Tribunal rejects unfair dismissal test case trio

January 14, 2010

Universities may have more scope to amend staff employment contracts after a key tribunal ruling.

Three lecturers at Edge Hill University who claimed that changes to their contracts amounted to unfair dismissal lost their cases at a recent Employment Appeal Tribunal. The three were test cases for a group of 68 claims backed by the University and College Union.

Edge Hill changed the trio's contracts as part of the implementation of a single nationwide pay scale agreed between campus unions and employers. It had not completed its negotiations on the local implementation of the Pay Framework Agreement by its intended start date in 2006, but went ahead anyway.

The agreement increased most lecturers' salaries, but some were considered to be overpaid and were asked to take on extra duties or have their wages frozen.

The 68 staff members filed tribunal claims on the basis that their terms and conditions had been fundamentally changed without their accord or a collective agreement.

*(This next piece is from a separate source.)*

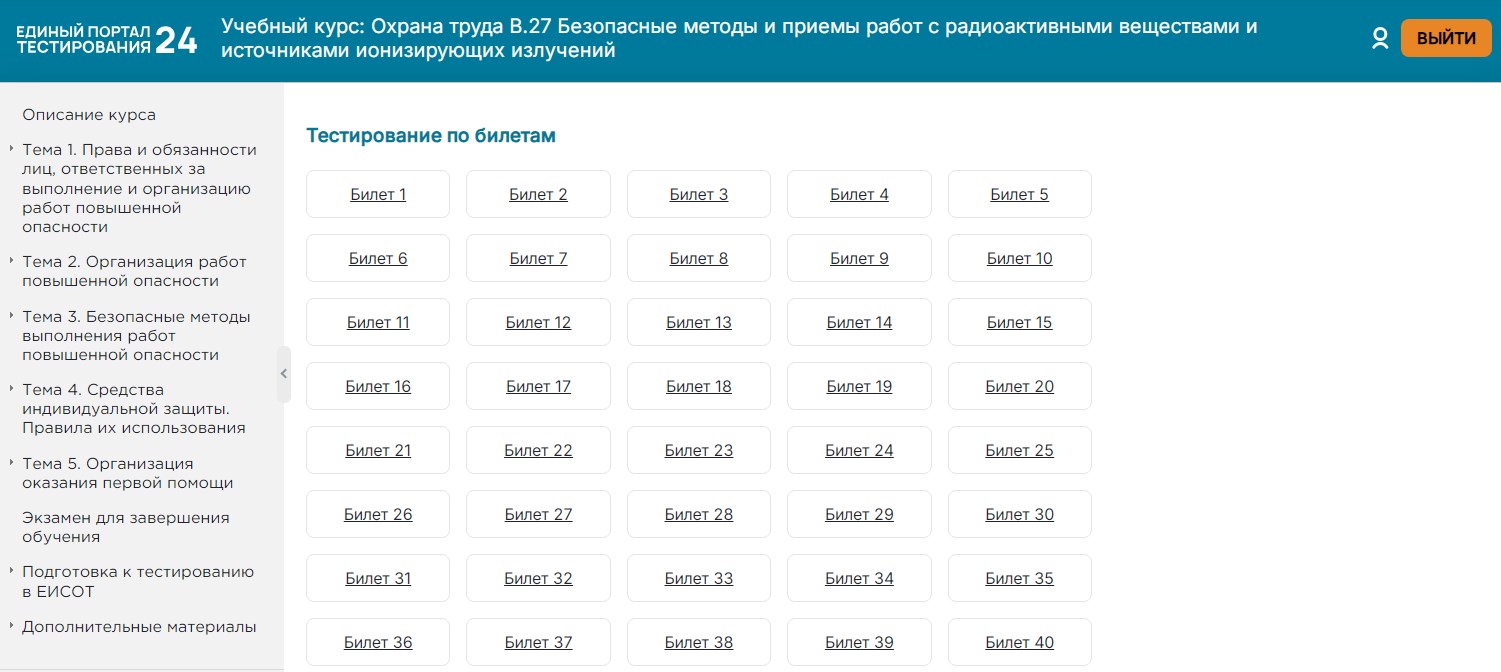Expand the «Тема 5» first aid arrow
Screen dimensions: 1501x672
11,463
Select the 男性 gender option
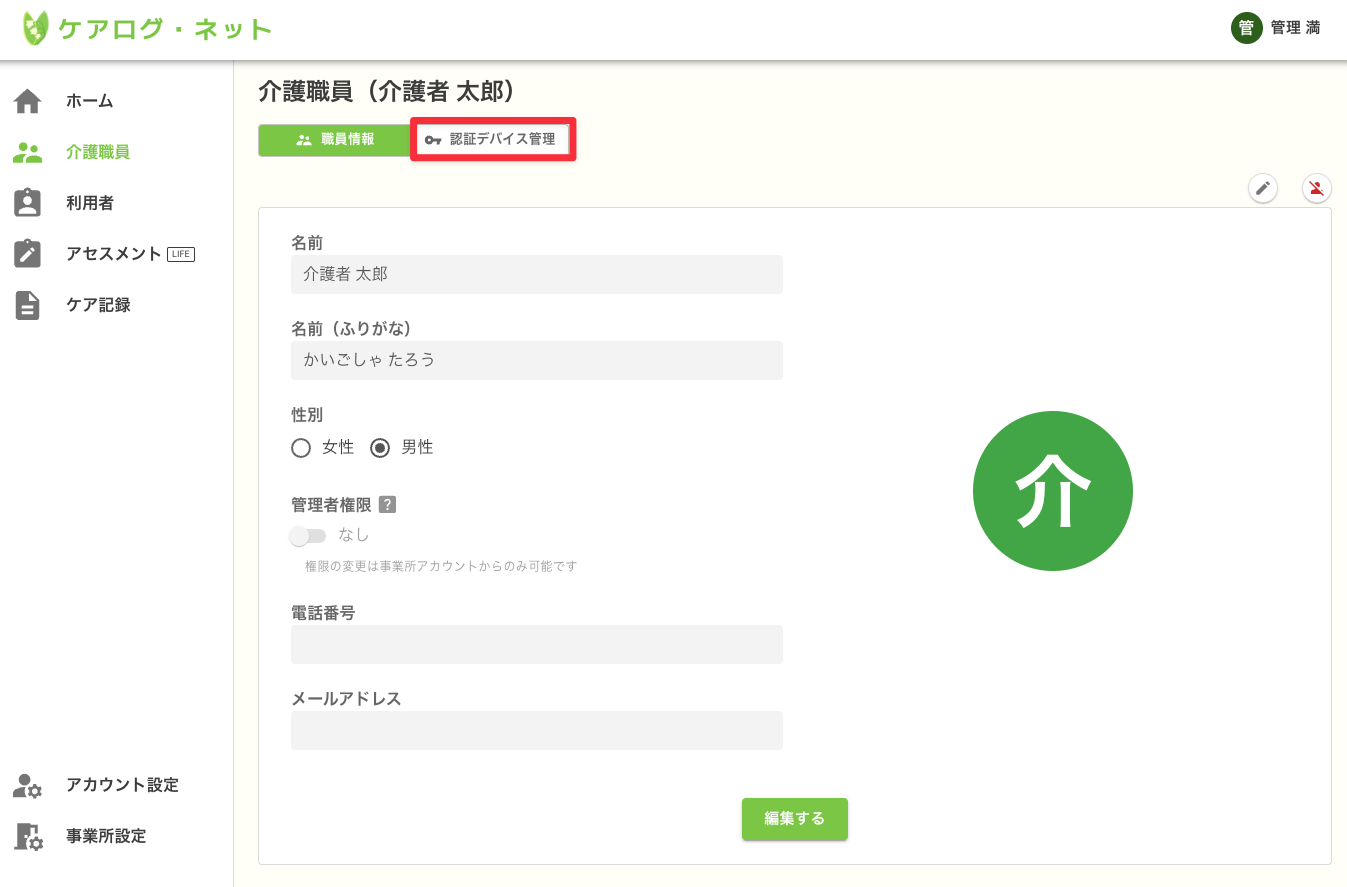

They argued that where an employer unilaterally imposes radically different terms and conditions, this amounts to the removal of the old contract and therefore is a dismissal.

The tribunal agreed in principle, but said the changes "were not such as to amount to a wholesale departure from the claimants' previous contracts so as to amount to their cancellation or withdrawal".

It added: "There are benefits for each claimant in the new system and in so far as there were negative aspects they were not shown to be substantial."

Moreover, the UCU accepted the imposed changes "without significant alteration" two months later.

In its judgment last month, the tribunal said it had been "left with the distinct impression that what the claimants sought to do was have the evidence reconsidered ... with a view to us reaching a different view on what were, for the most part, wholly undisputed facts".

John McMullen, employment partner at law firm Short Richardson & Forth, said the case "illustrates the difficulty in trying to assert that staff have been dismissed while they are still in employment".